Beberapa perbincangan di grup komunitas pengemudi Go-Jek di Facebook yang kami amati mengeluhkan lambatnya pencairan dana untuk transaksi yang menggunakan Go-Pay. Jika manajemen tidak cepat tanggap untuk mengatasi hal ini, bukan tidak mungkin ke depannya bakal ada kondisi “mogok” atau menolak mengambil suatu order jika pembayaran dilakukan menggunakan Go-Pay, padahal Go-Pay diciptakan untuk mengurangi penggunaan tunai dan memudahkan skema pembayaran untuk semua pihak. Hal ini harus terus dicermati oleh pihak manajemen.

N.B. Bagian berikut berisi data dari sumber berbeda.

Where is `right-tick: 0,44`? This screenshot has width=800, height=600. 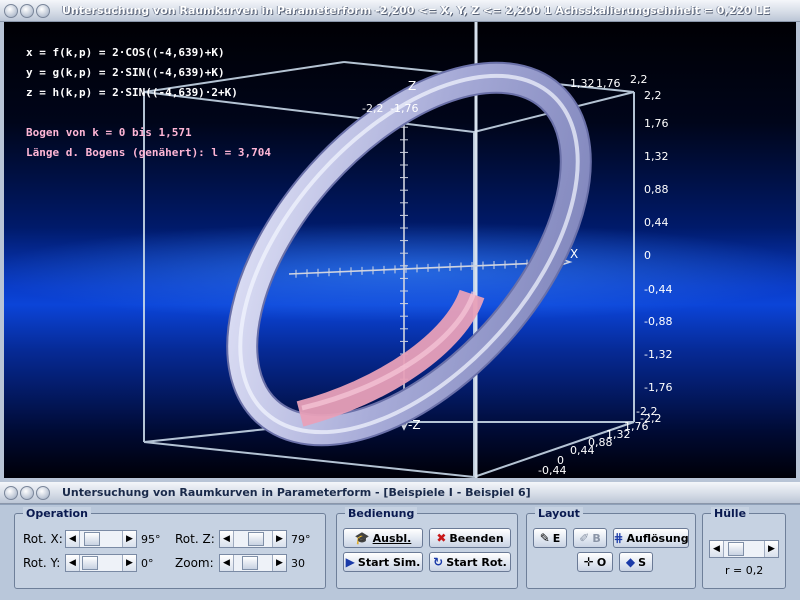 right-tick: 0,44 is located at coordinates (656, 222). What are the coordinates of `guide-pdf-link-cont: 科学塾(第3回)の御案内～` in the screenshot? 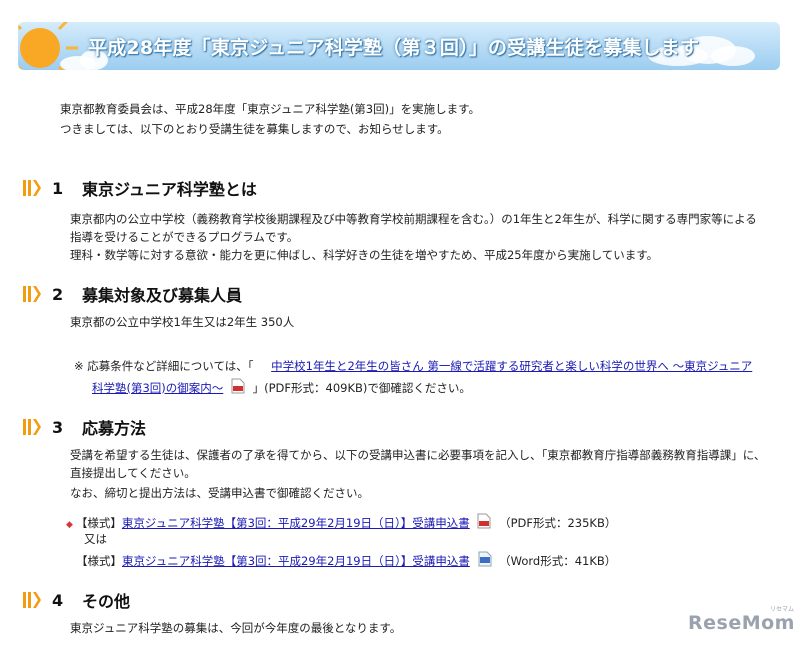 It's located at (158, 388).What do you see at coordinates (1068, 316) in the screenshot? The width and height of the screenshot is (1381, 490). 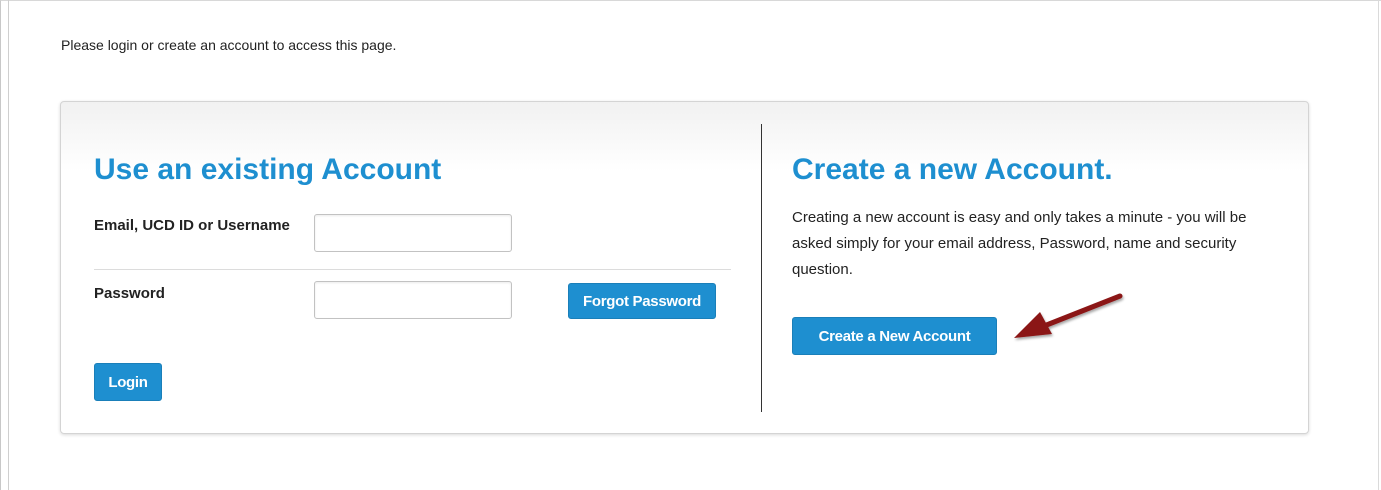 I see `arrow-annotation-icon` at bounding box center [1068, 316].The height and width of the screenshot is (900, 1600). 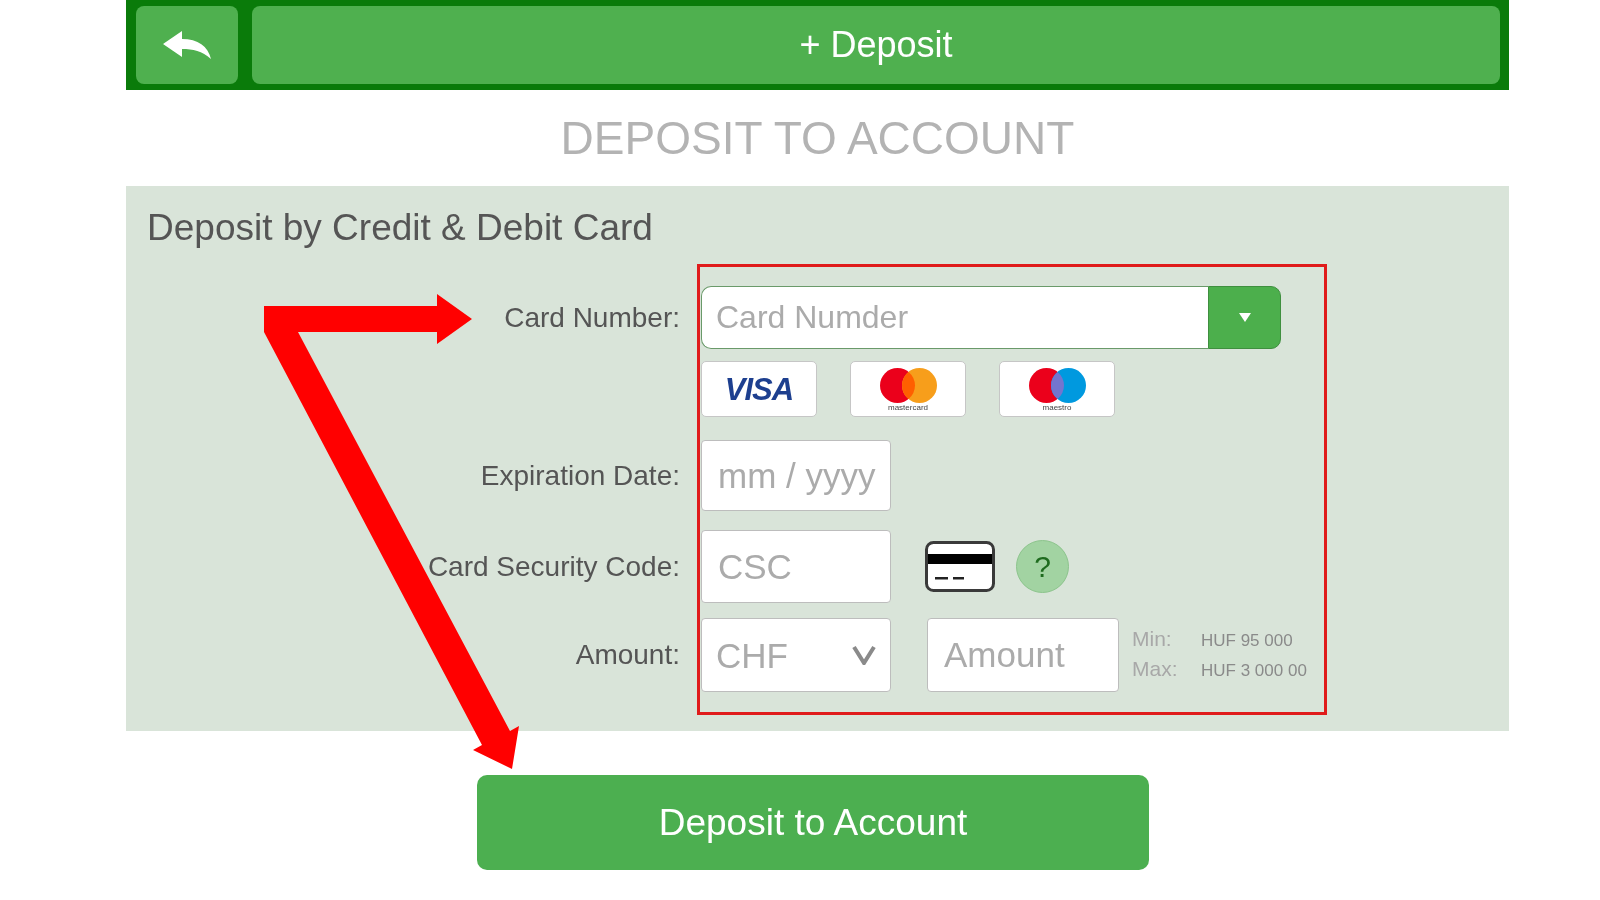 What do you see at coordinates (759, 389) in the screenshot?
I see `logo-wordmark: VISA` at bounding box center [759, 389]. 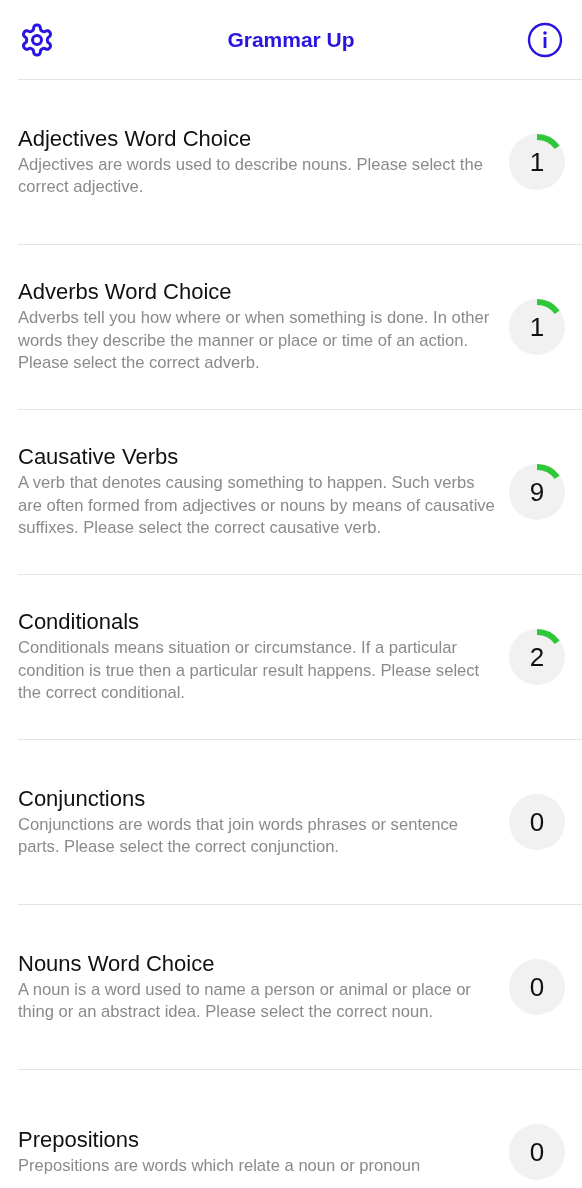 I want to click on topic-title: Causative Verbs, so click(x=99, y=458).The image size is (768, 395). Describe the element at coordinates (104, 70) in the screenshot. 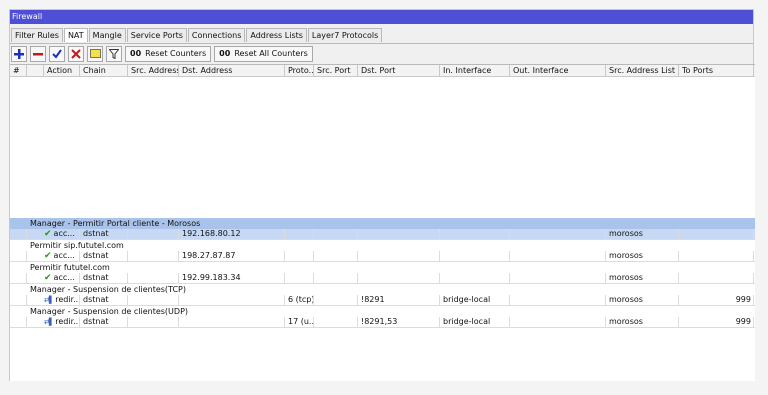

I see `column-header: Chain` at that location.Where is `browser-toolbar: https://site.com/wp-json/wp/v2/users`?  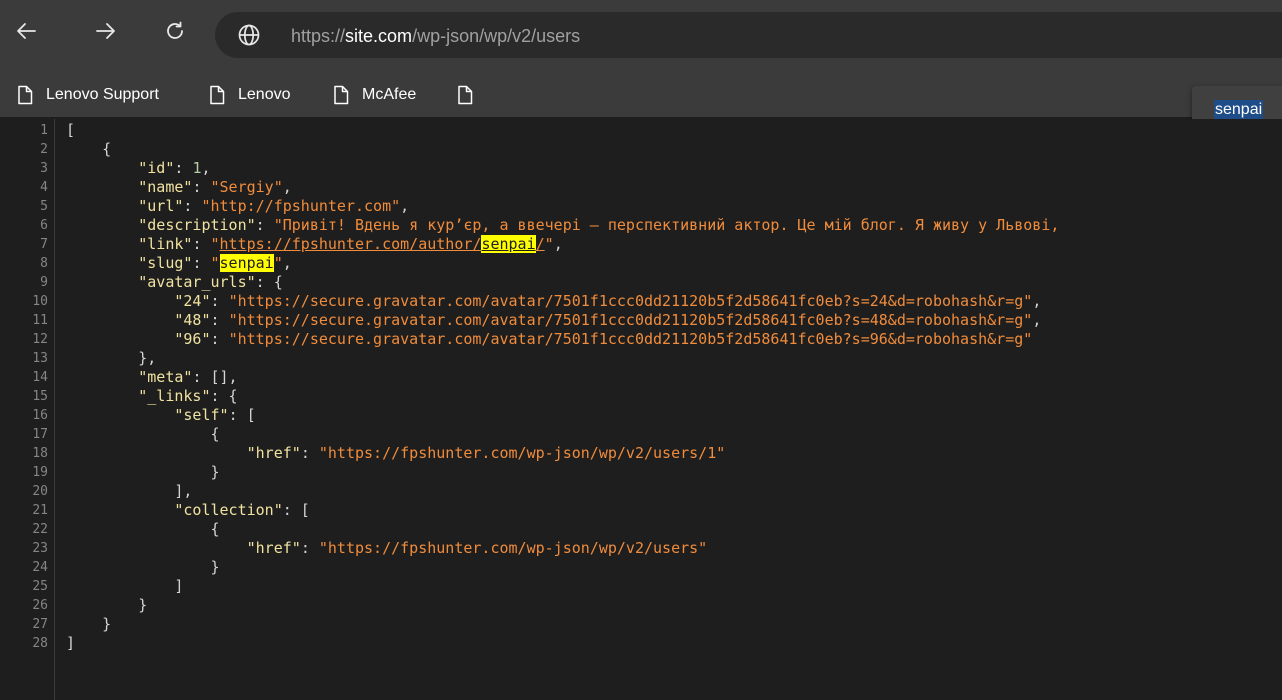
browser-toolbar: https://site.com/wp-json/wp/v2/users is located at coordinates (641, 36).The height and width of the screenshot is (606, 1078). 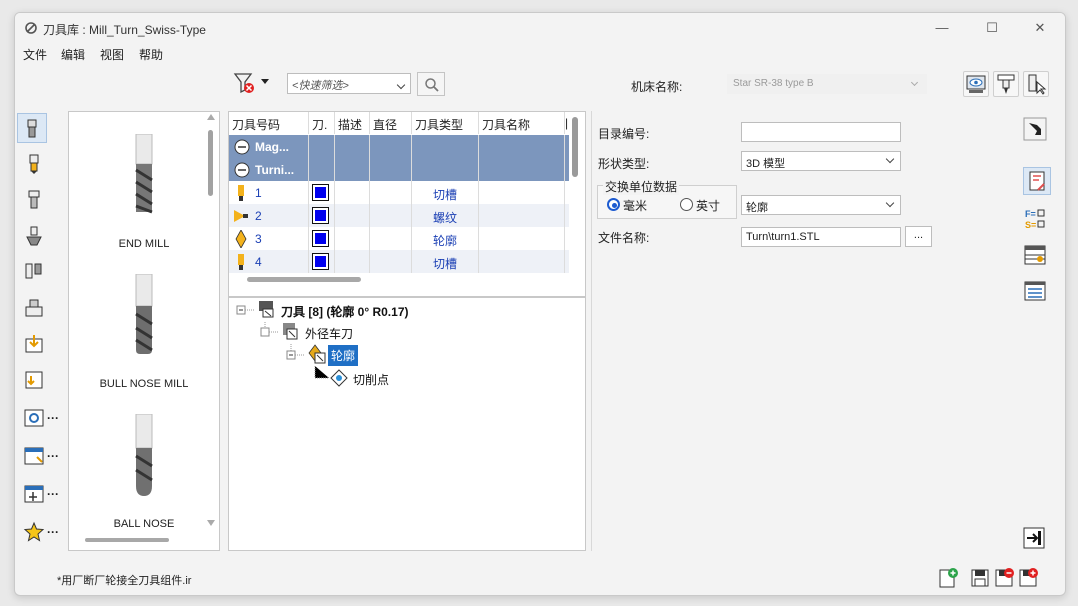 What do you see at coordinates (344, 356) in the screenshot?
I see `tree-insert-label: 轮廓` at bounding box center [344, 356].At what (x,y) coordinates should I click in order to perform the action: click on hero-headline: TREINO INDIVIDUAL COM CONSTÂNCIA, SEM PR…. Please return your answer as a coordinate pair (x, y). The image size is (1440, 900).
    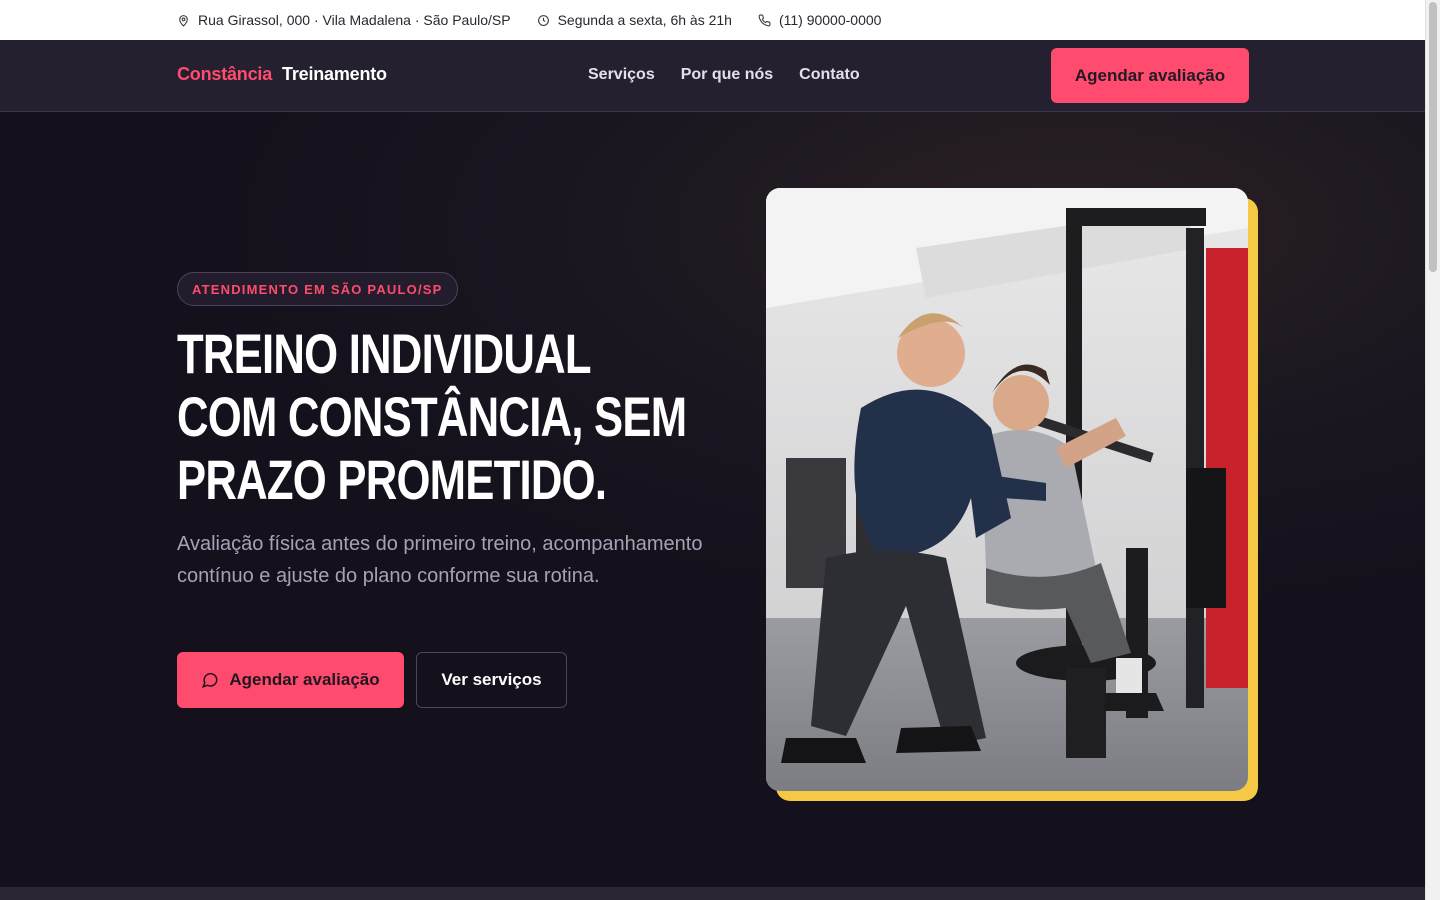
    Looking at the image, I should click on (432, 416).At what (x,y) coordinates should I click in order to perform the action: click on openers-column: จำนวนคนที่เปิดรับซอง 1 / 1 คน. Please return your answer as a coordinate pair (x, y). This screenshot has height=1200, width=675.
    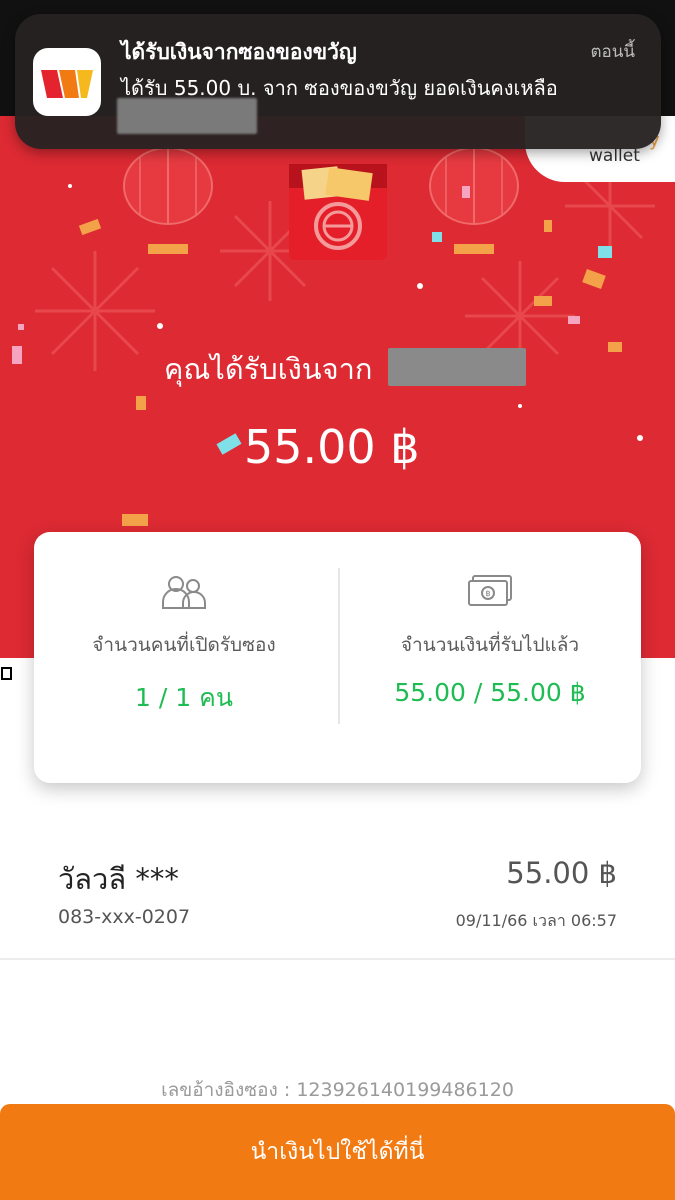
    Looking at the image, I should click on (184, 658).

Menurut saya, Go-Pay memiliki potensi besar menjadi jawara mobile wallet di Indonesia karena mereka memenuhi poin-poin resep sukses Starbucks di area yang sama, tetapi pihak manajemen Go-Jek harus terus memantau bagaimana proses pemanfaatan Go-Pay berjalan seamless dan memuaskan untuk semua pihak, baik konsumen maupun mitra pengemudi, yang menjadi penyokong kesuksesan Go-Jek sejauh ini.